Collected data entries
--- START ---
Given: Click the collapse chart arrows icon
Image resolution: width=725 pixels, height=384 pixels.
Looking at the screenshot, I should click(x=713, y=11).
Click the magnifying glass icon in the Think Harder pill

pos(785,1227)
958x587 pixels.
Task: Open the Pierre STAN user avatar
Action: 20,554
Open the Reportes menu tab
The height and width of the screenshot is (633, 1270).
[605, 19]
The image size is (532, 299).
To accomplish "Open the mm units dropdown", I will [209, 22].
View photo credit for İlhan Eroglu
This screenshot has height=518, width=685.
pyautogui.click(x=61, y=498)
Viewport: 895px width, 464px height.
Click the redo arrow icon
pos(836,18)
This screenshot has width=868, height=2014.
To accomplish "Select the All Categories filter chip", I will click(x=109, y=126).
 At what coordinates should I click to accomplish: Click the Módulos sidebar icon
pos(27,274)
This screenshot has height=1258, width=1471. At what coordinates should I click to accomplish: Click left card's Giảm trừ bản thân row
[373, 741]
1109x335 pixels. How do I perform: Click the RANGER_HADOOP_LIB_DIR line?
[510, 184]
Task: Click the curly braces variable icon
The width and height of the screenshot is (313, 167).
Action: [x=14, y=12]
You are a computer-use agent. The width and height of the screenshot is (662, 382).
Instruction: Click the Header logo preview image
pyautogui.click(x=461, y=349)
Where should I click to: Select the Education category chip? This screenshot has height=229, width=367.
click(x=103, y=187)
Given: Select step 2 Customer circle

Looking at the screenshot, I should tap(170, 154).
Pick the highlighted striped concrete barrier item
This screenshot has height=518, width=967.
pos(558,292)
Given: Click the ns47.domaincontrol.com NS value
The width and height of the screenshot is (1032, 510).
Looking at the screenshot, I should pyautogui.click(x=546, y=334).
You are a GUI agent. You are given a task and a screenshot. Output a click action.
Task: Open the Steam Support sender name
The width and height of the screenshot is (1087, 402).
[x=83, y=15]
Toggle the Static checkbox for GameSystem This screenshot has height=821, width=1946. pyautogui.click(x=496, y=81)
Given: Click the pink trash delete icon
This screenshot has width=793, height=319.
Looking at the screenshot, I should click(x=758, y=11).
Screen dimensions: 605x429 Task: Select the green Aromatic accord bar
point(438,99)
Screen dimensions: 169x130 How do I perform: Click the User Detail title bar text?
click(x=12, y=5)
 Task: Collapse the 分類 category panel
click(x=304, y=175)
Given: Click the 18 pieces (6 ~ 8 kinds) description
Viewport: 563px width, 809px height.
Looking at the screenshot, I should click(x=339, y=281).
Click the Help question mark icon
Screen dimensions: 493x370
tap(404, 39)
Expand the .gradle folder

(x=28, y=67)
--- END ---
**Task brief:** The required output is the full set of entries, reproduced verbatim.

**Result of the task:**
Given: Click the collapse chart arrows icon
Image resolution: width=725 pixels, height=384 pixels.
Looking at the screenshot, I should click(x=713, y=11).
Click the magnifying glass icon in the Think Harder pill

pos(785,1227)
958x587 pixels.
Task: Open the Pierre STAN user avatar
Action: 20,554
Open the Reportes menu tab
The height and width of the screenshot is (633, 1270).
[605, 19]
The image size is (532, 299).
To accomplish "Open the mm units dropdown", I will [209, 22].
View photo credit for İlhan Eroglu
This screenshot has height=518, width=685.
pyautogui.click(x=61, y=498)
Viewport: 895px width, 464px height.
Click the redo arrow icon
pos(836,18)
This screenshot has width=868, height=2014.
To accomplish "Select the All Categories filter chip", I will click(x=109, y=126).
 At what coordinates should I click to accomplish: Click the Módulos sidebar icon
pos(27,274)
This screenshot has height=1258, width=1471. At what coordinates should I click to accomplish: Click left card's Giảm trừ bản thân row
[373, 741]
1109x335 pixels. How do I perform: Click the RANGER_HADOOP_LIB_DIR line?
[510, 184]
Task: Click the curly braces variable icon
The width and height of the screenshot is (313, 167).
Action: [x=14, y=12]
You are a computer-use agent. The width and height of the screenshot is (662, 382).
Instruction: Click the Header logo preview image
pyautogui.click(x=461, y=349)
Where should I click to: Select the Education category chip? This screenshot has height=229, width=367.
click(x=103, y=187)
Given: Select step 2 Customer circle

Looking at the screenshot, I should tap(170, 154).
Pick the highlighted striped concrete barrier item
This screenshot has height=518, width=967.
pos(558,292)
Given: Click the ns47.domaincontrol.com NS value
The width and height of the screenshot is (1032, 510).
Looking at the screenshot, I should pyautogui.click(x=546, y=334).
You are a GUI agent. You are given a task and a screenshot. Output a click action.
Task: Open the Steam Support sender name
The width and height of the screenshot is (1087, 402).
[x=83, y=15]
Toggle the Static checkbox for GameSystem This screenshot has height=821, width=1946. pyautogui.click(x=496, y=81)
Given: Click the pink trash delete icon
This screenshot has width=793, height=319.
Looking at the screenshot, I should click(x=758, y=11).
Screen dimensions: 605x429 Task: Select the green Aromatic accord bar
point(438,99)
Screen dimensions: 169x130 How do I perform: Click the User Detail title bar text?
click(x=12, y=5)
 Task: Collapse the 分類 category panel
click(x=304, y=175)
Given: Click the 18 pieces (6 ~ 8 kinds) description
Viewport: 563px width, 809px height.
Looking at the screenshot, I should click(x=339, y=281).
Click the Help question mark icon
Screen dimensions: 493x370
tap(404, 39)
Expand the .gradle folder

(x=28, y=67)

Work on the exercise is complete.